#### [DIRECTIONS]
[A] According to the blog post, what did the writer decide to study when coming into the final year of high school?
[B] Please reproduce the stretch of the blog post from "Lets be honest, doing" through "up enjoying myself.".
[C] Decide whether each statement agrees with the blog post, and support each answer with the deciding words quoted from it. (i) The writer picked the winner of the Melbourne Cup. (ii) The writer finished university with an Honours degree. (iii) The writer handed in forms to change to Medicine.

#### [QUOTED PASSAGE]
Posts filed under 'Work'




Heigh ho, it’s off to work I go!

Is it just me or has this week gone really slowly?? Highlights so far has been watching the Melbourne cup for which I picked 2nd and 3rd place – purely chosen cause I thought they were the cutest horses with the best names, well thought out I know! Other than that, getting heaps of great soccer advice from OJ that I will totally take on board, and actually being productive and getting two systems playing nice! woo hoo! Can life get any better? I think not :P

Career wise I’m sailing along, or is keeping my head above the water more appropriate? Nah I shouldn’t be too hard on myself, but I just can’t help myself. What can I say? I was never one of those kids growing up who knew exactly what they wanted to do and the direction their life was heading. I was always a bit uncertain, and with so many things that interested me I just couldn’t choose! Then I thought I did, coming into my final year of High School, I decided I was going to study law, and be the best Barrister this country’s ever seen. Yep I like thinking big! Hence the whole superstar rocker, but that story’s for another day! So anyway, after choosing subjects that would assist in moulding me into the perfect lawyer, and even doing work experience at a law firm, that wasn’t enough to keep me passionate. Weeks before applying for university courses, after a chance meeting with a friend of the family – currently a project manager – I just knew I had to give IT a try. So here I am, after 4 years of uni with a Honours degree in my hand, I’m working as a programmer.

Lets be honest, doing a degree in IT with no previous experience with computers was no picnic. There were several times I wanted to just give up and choose something else. At one point, I was so fed up that I even handed in my forms to change to Medicine – a dentist of all things. That dream abruptly ended when I had a reality check and realised medicine was not for me. 1. Can’t stand blood. 2. Would get too emotionally attached – heart broken if something went wrong. Would never be able to forgive myself. So as you can see, I figured with computers, there’s not a high chance of causing harm to others. Unless overcharging them for tolls counts?? :D So back to IT I went. Not only did I finish my degree, but from the first year onwards I started getting better, and actually ended up enjoying myself.

#### [DATA SECTION]
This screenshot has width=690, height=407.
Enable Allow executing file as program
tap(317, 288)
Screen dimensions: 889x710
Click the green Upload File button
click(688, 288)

#### [PER-TASK ANSWERS]
[A] Law.

[B]
Lets be honest, doing a degree in IT with no previous experience with computers was no picnic. There were several times I wanted to just give up and choose something else. At one point, I was so fed up that I even handed in my forms to change to Medicine – a dentist of all things. That dream abruptly ended when I had a reality check and realised medicine was not for me. 1. Can’t stand blood. 2. Would get too emotionally attached – heart broken if something went wrong. Would never be able to forgive myself. So as you can see, I figured with computers, there’s not a high chance of causing harm to others. Unless overcharging them for tolls counts?? :D So back to IT I went. Not only did I finish my degree, but from the first year onwards I started getting better, and actually ended up enjoying myself.

[C]
(i) No: "I picked 2nd and 3rd place"
(ii) Yes: "after 4 years of uni with a Honours degree in my hand"
(iii) Yes: "I even handed in my forms to change to Medicine"